Most commands are documented here,  but since that file might not be up to date, you'll find the complete list of commands and their arguments in the source code. There's also more info in the PROTOCOL document's Administrative Protocol section.

Here's the output of the status command with my annotations.

Both gearadmin - mentioned below -  and the Gearman exporter - also mentioned below - will read the info by connecting to the Gearman daemon (gearmand).

Gearadmin

Gearadmin is mostly an interface for the above administrative text protocol. There's wide parity between the two with only the maxqueue command in the admin protocol not being available through gearadmin.

Here's the output of gearadmin --help on a machine running a self-compiled post 1.1.19.1 version of Gearman:

[user@dev ~]# gearadmin --help
Options:
  --help                         Options related to the program.
  -h [ --host ] arg (=localhost) Connect to the host
  -p [ --port ] arg (=4730)      Port number or service to use for connection
  --server-version               Fetch the version number for the server.
  --server-verbose               Fetch the verbose setting for the server.
  --create-function arg          Create the function from the server.
  --cancel-job arg               Remove a given job from the server's queue
  --drop-function arg            Drop the function from the server.
  --show-unique-jobs             Show unique IDs of jobs on the server.
  --show-jobs                    Show all jobs on the server.
  --getpid                       Get Process ID for the server.
  --status                       Status for the server.
  --priority-status              Queued jobs status by priority.
  --workers                      Workers for the server.
  -S [ --ssl ]                   Enable SSL connections.

And, for posterity, here's the output of some of these options:

[user@dev ~]# gearadmin --getpid
122020
[user@dev ~]# gearadmin --status
convert	2	2	25
.
[user@dev ~]# gearadmin --show-unique-jobs
b46a91a2-d4fd-11ec-a3bd-fa86f9a96738
b265e58c-d4fd-11ec-a3bd-fa86f9a96738

.
[user@dev ~]# gearadmin --show-jobs
H:dev.microptest.com:2	0	0	1
H:dev.microptest.com:3	0	0	1
.
[root@dev ~]# gearadmin --priority-status
convert	0	0	0	25

Gearman Exporter for Prometheus

There's a rather well maintained Gearman metrics exporter for Prometheus.

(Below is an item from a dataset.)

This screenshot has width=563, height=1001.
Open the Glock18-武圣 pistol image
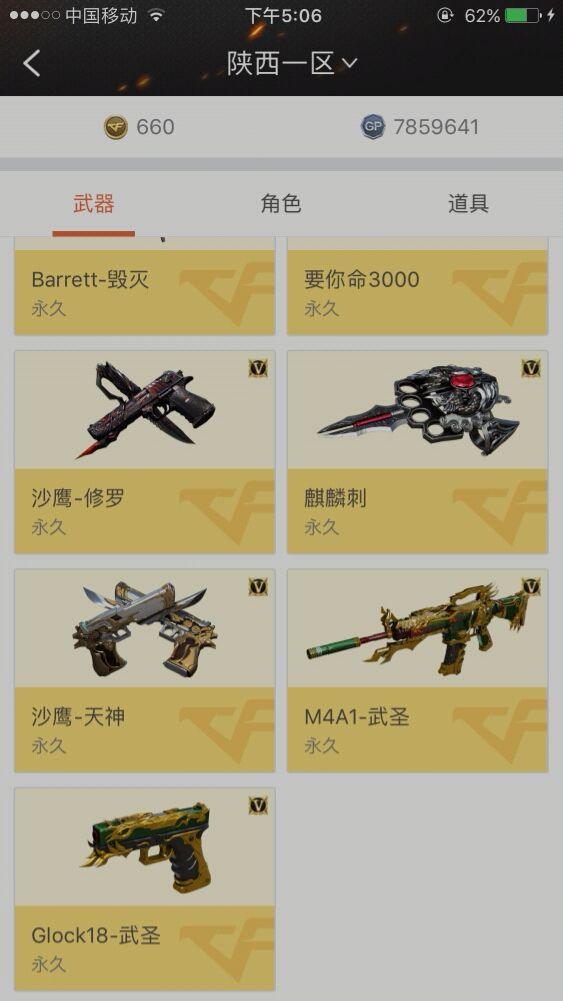pos(145,847)

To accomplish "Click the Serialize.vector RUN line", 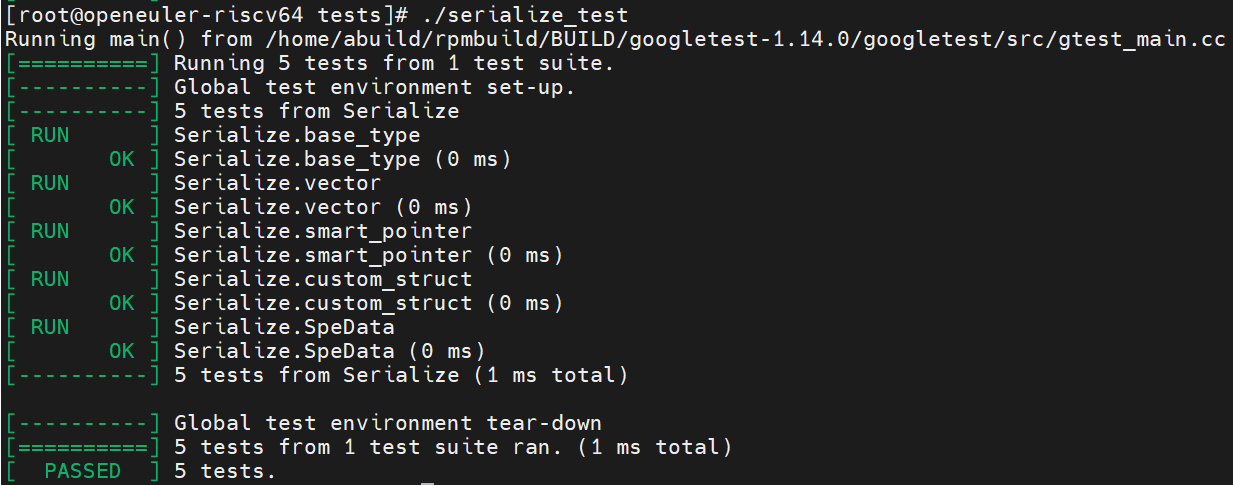I will 193,183.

It'll export the total/running/waiting number of jobs per function/queue and the number o workers per queue/function. Seeing their evolution in Grafana through Prometheus is quite useful.

Here's a handy Grafana dashboard for the data.

Several Changelogs

There are four changelogs:

  1. the ChangeLog file in the repo, which was updated until 2014
  2. the ChangeLog file in the last release , which is different from the one in the repo, has unsorted changes and does not group together the changes past the 1.1.14 tag/version
  3. the release notes on GitHub with not much in them
  4. the list of commits on GitHub into the master branch seems to be the ultimate source of truth

Priorities inside a queue/function

The HIGH, NORMAL, and LOW priorities available in Gearman are per function. If you think of these Gearman functions as queues, separate queues, it makes more sense.

So, suppose you only have one function/queue in your implementation and use all three priorities. In that case, Gearman will work as expected and assign the queued jobs to workers in the priority order.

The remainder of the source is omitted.